São Maximiliano Kolbe
Presbítero e mártir
Padroeiro dos jornalistas, das famílias e dos presos políticos; invocado por quem enfrenta perseguição por causa da fé.
Raimundo Kolbe nasceu em 1894, na Polônia, então sob domínio russo, e entrou ainda adolescente na Ordem dos Frades Menores Conventuais, recebendo o nome de Maximiliano. Ordenado sacerdote em Roma, dedicou boa parte de sua vida à difusão da devoção mariana, fundando revistas e uma editora franciscana, além de uma cidade religiosa dedicada à imprensa católica na Polônia, e chegou a organizar por alguns anos uma missão no Japão.
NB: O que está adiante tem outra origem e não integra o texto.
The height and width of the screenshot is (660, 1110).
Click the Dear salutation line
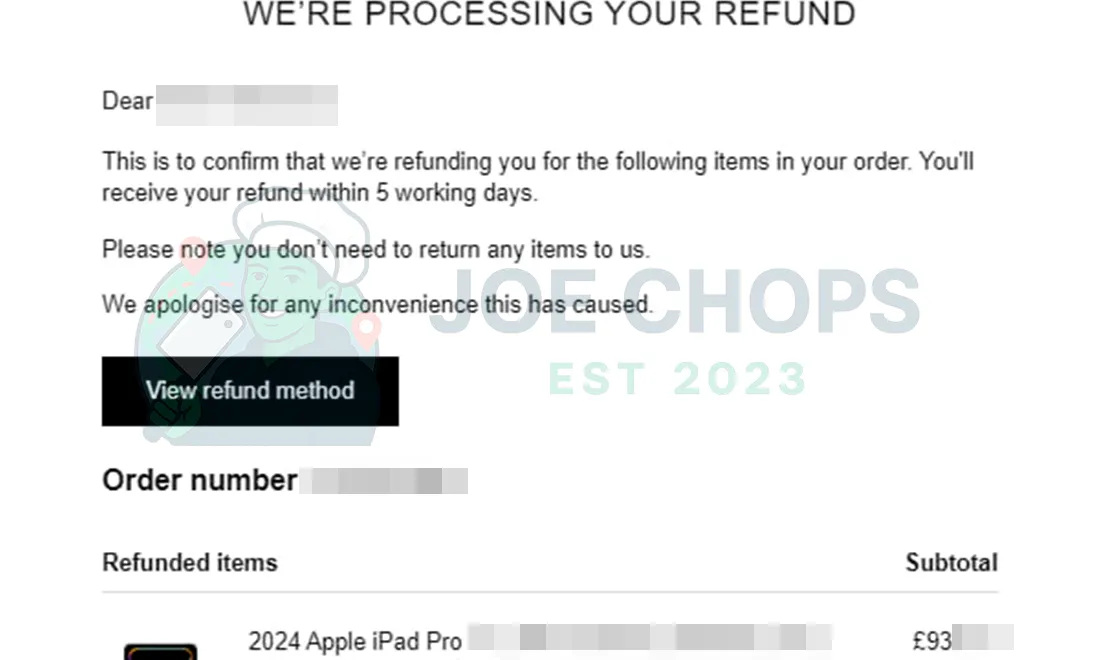[126, 101]
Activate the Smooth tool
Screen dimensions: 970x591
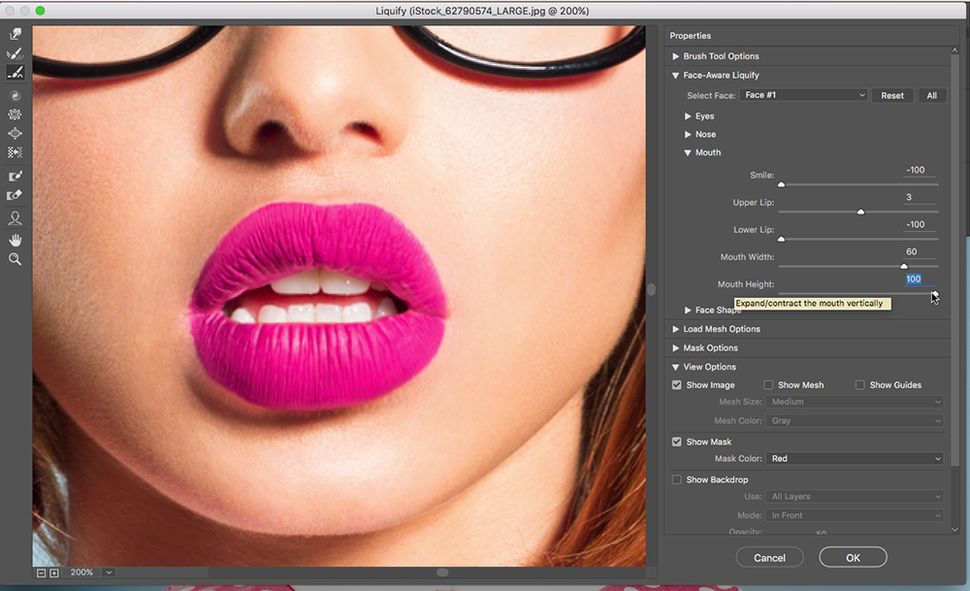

Com a invasão nazista da Polônia, em 1939, seu convento tornou-se abrigo para milhares de refugiados, incluindo grande número de judeus, o que atraiu a atenção da Gestapo. Preso em 1941, foi enviado ao campo de concentração de Auschwitz, onde, diante da fuga de um prisioneiro, os alemães escolheram dez homens para morrer de fome como represália. Um dos escolhidos, pai de família, lamentou-se em voz alta pela esposa e pelos filhos; Kolbe se ofereceu para morrer em seu lugar, pedido que foi aceito pelos guardas.
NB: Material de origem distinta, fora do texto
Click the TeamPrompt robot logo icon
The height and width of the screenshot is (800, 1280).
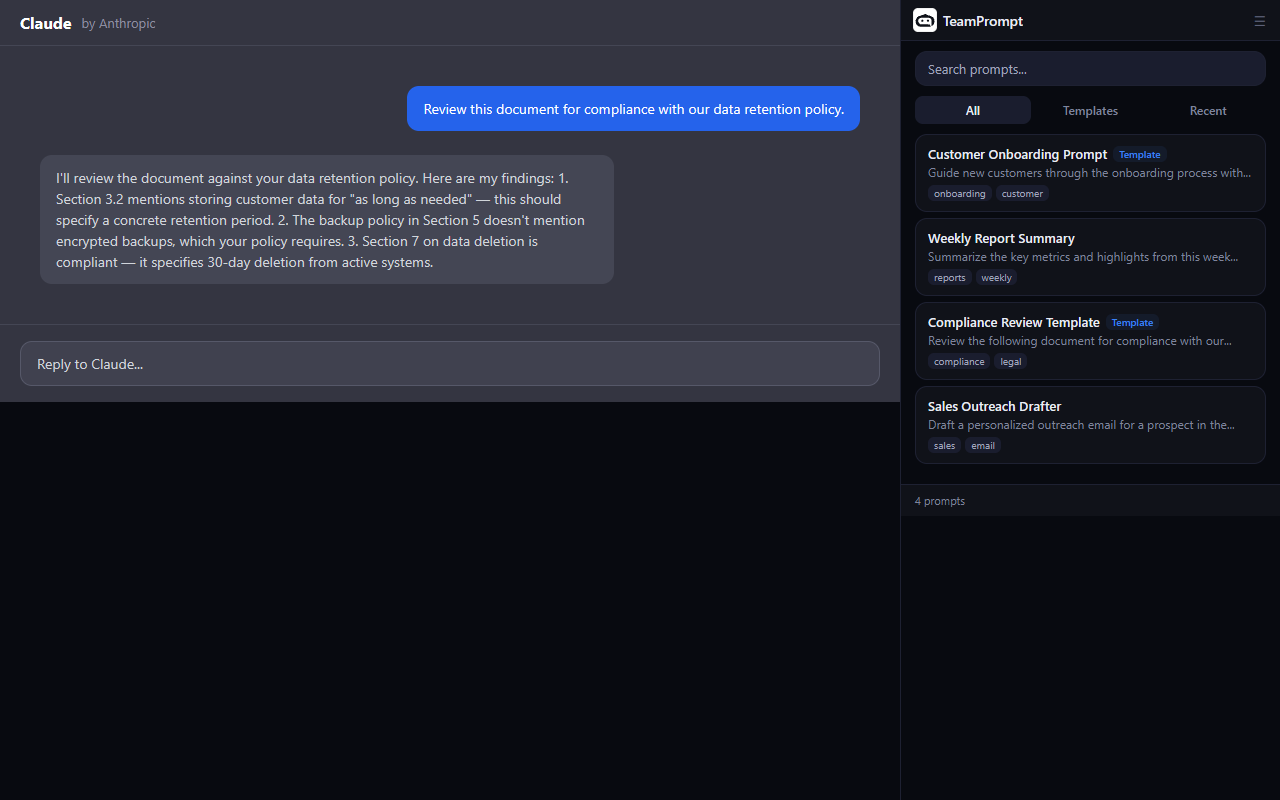pyautogui.click(x=925, y=21)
Foi levado ao bunker da fome junto com os demais e, após semanas sem alimento, foi executado por injeção letal em 14 de agosto de 1941, sendo o último a morrer entre o grupo condenado.
Canonização e culto
Foi canonizado em 1982 pelo papa João Paulo II, que o declarou mártir da caridade, reconhecendo o valor de sua entrega voluntária pela vida de outro prisioneiro.
Atributos e devoção
- Hábito franciscano
- Coroas branca e vermelha
- Grades de prisão
- Número de prisioneiro
Oração a São Maximiliano Kolbe
São Maximiliano, que destes a vida por um desconhecido no campo da morte, ensinai-nos que o amor ao próximo pode chegar até o sacrifício total de si mesmo. Intercedei por presos, perseguidos e por todos os que hoje sofrem por causa da injustiça humana. Amém.
Fontes: Martirológio Romano; Vatican News.